Some common forms of computer readable media includes, for example, floppy disk, flexible disk, hard disk, magnetic tape, any other magnetic medium, CD-ROM, any other optical medium, punch cards, paper tape, any other physical medium with patterns of holes, RAM, PROM, EEPROM, FLASH-EEPROM, any other memory chip or cartridge, or any other medium from which a computer is adapted to read.
In various embodiments of the present disclosure, execution of instruction sequences to practice the present disclosure may be performed by computer system 600. In various other embodiments of the present disclosure, a plurality of computer systems 600 coupled by communication link 618 to the network (e.g., such as a LAN, WLAN, PTSN, and/or various other wired or wireless networks, including telecommunications, mobile, and cellular phone networks) may perform instruction sequences to practice the present disclosure in coordination with one another.

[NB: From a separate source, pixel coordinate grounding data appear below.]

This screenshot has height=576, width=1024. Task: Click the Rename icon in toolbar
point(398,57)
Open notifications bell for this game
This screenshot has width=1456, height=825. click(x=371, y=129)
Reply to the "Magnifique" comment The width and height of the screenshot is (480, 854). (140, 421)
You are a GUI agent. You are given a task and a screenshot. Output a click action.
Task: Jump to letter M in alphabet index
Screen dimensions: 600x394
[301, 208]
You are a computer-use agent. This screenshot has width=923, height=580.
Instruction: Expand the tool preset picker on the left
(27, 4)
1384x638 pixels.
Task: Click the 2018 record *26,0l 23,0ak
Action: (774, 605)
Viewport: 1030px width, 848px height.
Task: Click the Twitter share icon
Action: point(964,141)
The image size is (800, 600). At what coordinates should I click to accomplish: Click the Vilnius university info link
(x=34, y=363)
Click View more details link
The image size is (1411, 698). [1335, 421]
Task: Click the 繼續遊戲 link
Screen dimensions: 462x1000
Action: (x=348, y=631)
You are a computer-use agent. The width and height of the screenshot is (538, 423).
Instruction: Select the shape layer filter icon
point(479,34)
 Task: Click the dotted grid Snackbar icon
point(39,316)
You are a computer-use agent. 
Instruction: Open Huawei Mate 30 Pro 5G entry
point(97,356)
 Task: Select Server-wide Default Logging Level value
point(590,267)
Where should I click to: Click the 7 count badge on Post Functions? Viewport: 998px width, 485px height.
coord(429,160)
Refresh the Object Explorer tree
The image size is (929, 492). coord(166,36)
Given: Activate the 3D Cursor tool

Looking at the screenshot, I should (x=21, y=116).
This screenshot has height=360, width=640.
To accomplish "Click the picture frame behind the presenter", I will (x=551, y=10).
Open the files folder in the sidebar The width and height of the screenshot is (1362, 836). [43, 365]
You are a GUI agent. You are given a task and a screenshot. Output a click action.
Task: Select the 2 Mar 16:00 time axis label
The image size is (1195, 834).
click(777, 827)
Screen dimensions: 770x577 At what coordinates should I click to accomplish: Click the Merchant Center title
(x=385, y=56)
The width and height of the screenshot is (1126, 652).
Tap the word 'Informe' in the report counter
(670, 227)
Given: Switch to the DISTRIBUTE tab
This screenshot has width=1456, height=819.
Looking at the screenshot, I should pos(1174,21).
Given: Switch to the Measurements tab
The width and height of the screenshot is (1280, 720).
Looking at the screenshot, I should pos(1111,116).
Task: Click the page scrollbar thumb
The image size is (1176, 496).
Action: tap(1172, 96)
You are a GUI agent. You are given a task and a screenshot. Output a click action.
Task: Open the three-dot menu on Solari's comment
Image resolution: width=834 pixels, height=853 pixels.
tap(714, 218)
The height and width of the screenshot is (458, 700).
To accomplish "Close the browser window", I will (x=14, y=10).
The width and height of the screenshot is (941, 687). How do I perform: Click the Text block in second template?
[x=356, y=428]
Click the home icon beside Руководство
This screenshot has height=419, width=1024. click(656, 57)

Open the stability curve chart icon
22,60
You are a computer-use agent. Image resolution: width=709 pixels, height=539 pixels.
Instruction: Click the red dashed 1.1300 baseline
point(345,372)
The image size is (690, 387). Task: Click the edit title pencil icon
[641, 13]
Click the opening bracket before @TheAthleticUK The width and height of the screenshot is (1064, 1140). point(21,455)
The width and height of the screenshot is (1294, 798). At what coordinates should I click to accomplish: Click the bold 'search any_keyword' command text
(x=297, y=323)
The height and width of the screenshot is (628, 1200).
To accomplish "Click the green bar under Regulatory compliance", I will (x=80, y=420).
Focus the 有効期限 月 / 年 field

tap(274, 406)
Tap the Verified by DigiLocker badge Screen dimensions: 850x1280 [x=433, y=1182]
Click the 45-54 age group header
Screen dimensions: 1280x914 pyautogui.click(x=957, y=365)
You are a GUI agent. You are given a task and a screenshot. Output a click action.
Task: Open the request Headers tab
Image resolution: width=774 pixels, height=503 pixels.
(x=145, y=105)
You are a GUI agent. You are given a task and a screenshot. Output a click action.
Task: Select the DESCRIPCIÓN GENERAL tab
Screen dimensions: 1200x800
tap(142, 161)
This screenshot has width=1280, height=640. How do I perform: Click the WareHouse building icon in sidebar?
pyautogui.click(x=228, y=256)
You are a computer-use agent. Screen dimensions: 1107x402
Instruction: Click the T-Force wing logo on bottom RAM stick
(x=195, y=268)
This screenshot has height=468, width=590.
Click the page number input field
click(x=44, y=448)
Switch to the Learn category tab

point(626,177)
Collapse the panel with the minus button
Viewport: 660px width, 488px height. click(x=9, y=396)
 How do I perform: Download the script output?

Where applicable, various embodiments provided by the present disclosure may be implemented using hardware, software, or combinations of hardware and software. Also, where applicable, the various hardware components and/or software components set forth herein may be combined into composite components comprising software, hardware, and/or both without departing from the spirit of the present disclosure. Where applicable, the various hardware components and/or software components set forth herein may be separated into sub-components comprising software, hardware, or both without departing from the scope of the present disclosure. In addition, where applicable, it is contemplated that software components may be implemented as hardware components and vice-versa.
Software, in accordance with the present disclosure, such as program code and/or data, may be stored on one or more computer readable mediums. It is also contemplated that software identified herein may be implemented using one or more general purpose or specific purpose computers and/or computer systems, networked and/or otherwise. Where applicable, the ordering of various steps described herein may be changed, combined into composite steps, and/or separated into sub-steps to provide features described herein.
Although illustrative embodiments have been shown and described, a wide range of modifications, changes and substitutions are contemplated in the foregoing disclosure and in some instances, some features of the embodiments may be employed without a corresponding use of other features. One of ordinary skill in the art would recognize many variations, alternatives, and modifications of the foregoing disclosure. Thus, the scope of the present application should be limited only by the following claims, and it is appropriate that the claims be construed broadly and in a manner consistent with the scope of the embodiments disclosed herein.